Bryan Schwartz: It's not getting the call at 2 o'clock in the morning that we had an accident, certainly. But if we do, it's knowing that we took care of our injured worker in the right way because we care about them. We want them to come back to work, you know, injuries are traumatic. It doesn't necessarily mean how severe the injury is.
Our workforce in many cases works paycheck to paycheck. And when they get hurt, we're going to provide them a light duty job to keep them working, to keep their salary going, and we're getting them the right medical care.
That's a good day, too, because accidents do happen and we want to make sure we can take care of our employee and keep things away from litigation. As Carla said, injured workers sometimes get attorneys because they don't know what to do and they've got all these medical bills. They're sitting at home from work and nobody's called them to ask them how they're doing, and they're watching Jerry Springer and see the 1-800 Dewey, Cheatum & Howe advertisement come on, and they don't know where to go, where to turn to.
But when that claim gets resolved and they're back to work and they had a good experience and process, even that's not perfect. They don't get paid their full wages. They get paid a comp rate but they ended up back to work, successful, and fully recovered. That's a good day.
I look at the Risk Management Department as a service to our offices around the mid-Atlantic and they're not experts in insurance, they're not experts in workers' comp and, you know, somebody got injured, they lost an employee for that day. How do we help get a viable person back to work or alternatives in the meantime? Or explaining the process? They want to know that we're there.
Scott Clark: Ultimately getting 345,000 kids from their homes to schools and back without losing a child. That's a good day. But I think the other thing that really resonates with me is that, while I work for the CFO and for the Superintendent, we also work for nine elected officials who are school board members, who are elected for a number of different reasons, but at the end of the day, because they truly believe in public education.
And they get hit with so many negative things on a daily basis, you know, "My child is not in the right class or my child's not being provided the right educational opportunity," or whatever. And so their job, as an elected official and a policy maker for the fourth-largest school district, is a very, very difficult job. And these are all people that have real jobs besides the fact that they've taken on a responsibility as a policy maker for the school system.
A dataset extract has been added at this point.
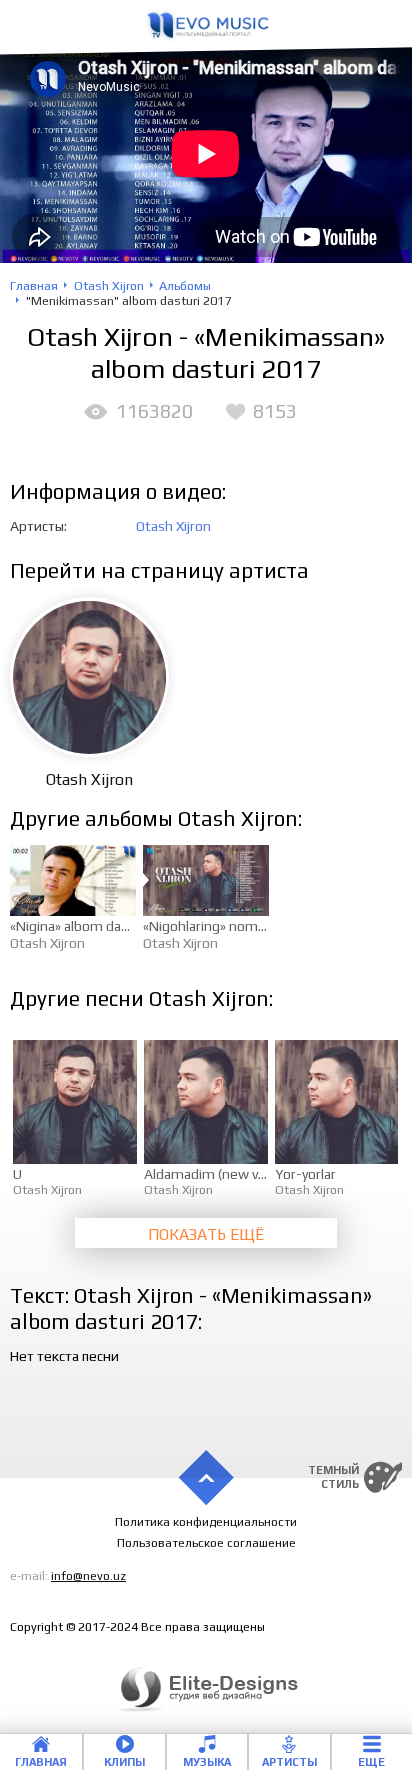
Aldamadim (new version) (223, 1174)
So for me, what else really resonates as a good day, is when I have a school board member, and/or their staff, that has heard from an employee who had a good experience. From the workers' compensation injury that starts out, "Oh, this could be problematic," and they actually met with the physician and the things went right and they had an opportunity to go back to their pre-injury work location and were greeted with, "We're glad you're back and we're going to accommodate you. We understand you may not be able to do things the way you did for a short period of time, but you're part of this family."
So a workers' compensation experience that was so successful, where that employee felt it appropriate to reach out to the policymaker and have it come back either directly or through the superintendent to say, you know what? All we hear typically are negative things around somebody who gets injured and this, actually, was a real success story, and people felt that they were appreciated and value added. They got the care that they needed and they're back to work, and thank you. That's a good day.
Carla Wynn: I totally agree. What makes me really excited is when we get a compliment that comes up, whether it's our front-line supervisors who compliment either the nurses or the adjustors or the internal claims team.
Those notes, typically you don't hear. You always hear, "This one didn't get back to me," or, "This is a challenge." But when you get notes like that from somebody you've never met before in Biloxi Miss., and they say what a terrific job the adjuster did, that will hold me for like a year until I get the next one because people don't always do that. So that's a good day for me.